Trochę o ludzkich zachowaniach. Felieton Pawła Chudzińskiego
Dziwny czas sprzyja obserwacji ludzkich zachowań, które bardziej się polaryzują i uwypuklają niż w normalnym czasie. Spotkałem się z kilkoma takimi ciekawymi postawami, więc chciałbym się podzielić moimi spostrzeżeniami.
Jedna z moich współpracownic, którą wczoraj spotkałem, od dłuższego czasu jest na pracy zdalnej (czy, jeśli ktoś woli, „home office”). Podzieliła się ze mną informacją, że postanowiła zostać wolontariuszką. Wyprowadza na spacer psa ludziom, którzy są na kwarantannie. No niby nic takiego, ale żeby to robić, musi wstać godzinę wcześniej i zamiast przemieścić się prosto z łóżka lub łazienki przed komputer, musi iść pieszo kilkanaście minut w jedną i kilkanaście minut w drugą stronę. Szczerze mówiąc, poczułem przy niej kompleks niższości.
Są też postawy inne, odmienne. Otóż, prawdopodobnie w imię sprawiedliwości dziejowej, zwrócił się do mnie jeden z zatrudnionych, by tym z pracowników, którzy są na postojowym, wyrównać wynagrodzenie na równi z tymi, którzy pracują. Wiem, że chciał dobrze, ale… Oczywiście nie mam zamiaru roztrząsać tutaj i dochodzić czym jest sprawiedliwość, ponieważ jakiś czas temu już Platon dochodził, czy też raczej próbował dojść sensu sprawiedliwości. Ale czy sprawiedliwością jest to, by ci, którzy nie pracują zarabiali tyle samo ile ci, którzy pracują? Nie wydaje mi się to sprawiedliwe. Ten trudny czas stawia na nowo przed nami dylematy etyczne, które w normalnym okresie zdają się nie istnieć.
Pytanie o wolność osobistą i jej granice jest jednym z takich pytań. Wiele przedsiębiorstw wodociągowych wdraża tak zwane koszarowanie, które jest niczym innym jak ograniczeniem wolności osobistej. Jeśli dzieje się to za zgodą i dobrowolnie, to wydaje się, że nie ma tu wątpliwości etycznych. Ale jeśli nie? Co wówczas? Czy próba zapewnienia bezpieczeństwa dostaw wody jest warta ograniczania swobód obywatelskich? Dzisiaj wszyscy powiemy, że oczywiście tak, lecz spróbujmy przenieść się myślami do normalnego czasu. Wówczas przestaje to być takie oczywiste.
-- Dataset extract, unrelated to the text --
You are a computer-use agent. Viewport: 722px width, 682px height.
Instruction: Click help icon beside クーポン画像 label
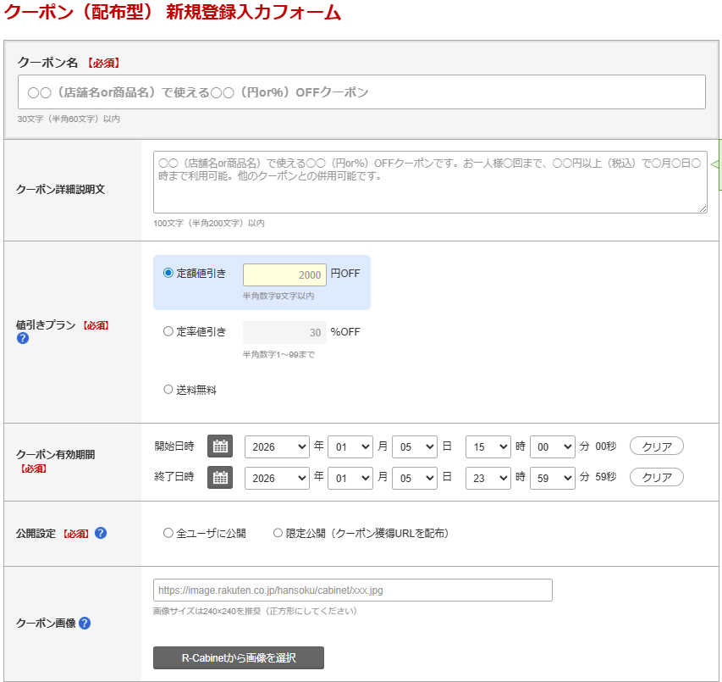point(85,624)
Kolejnym pytaniem jest to o ponoszone koszty. Obecnie próbujemy za wszelką cenę utrzymać ciągłość produkcji wody, ponosząc koszty, których w normalnych warunkach byśmy nie ponosili. Maseczki, płyny do dezynfekcji, rękawiczki, żele, kombinezony… To wszystko są koszty utrzymania ciągłości świadczenia usług. Duże koszty.
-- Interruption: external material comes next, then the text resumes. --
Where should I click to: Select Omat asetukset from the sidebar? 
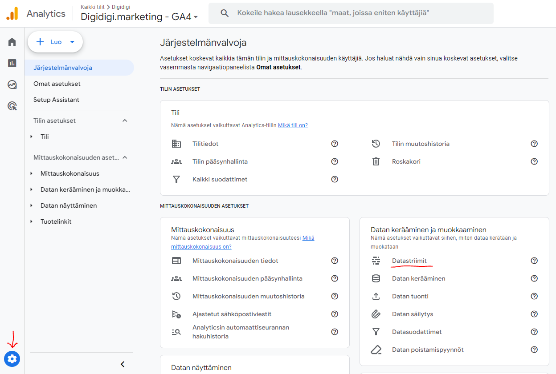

Próbujemy żyć normalnie w nienormalnych czasach. Niektóre postawy mnie dziwią, inne napawają otuchą. A do jeszcze innych czuję… obrzydzenie. Postawy ludzkie ukazują się teraz zupełnie jak podczas wojny. Jedni stają się bohaterami, a drudzy… Niech każdy sam sobie dopowie. Tu jedynie powtórzę za profesorem Bartoszewskim: „warto być przyzwoitym”.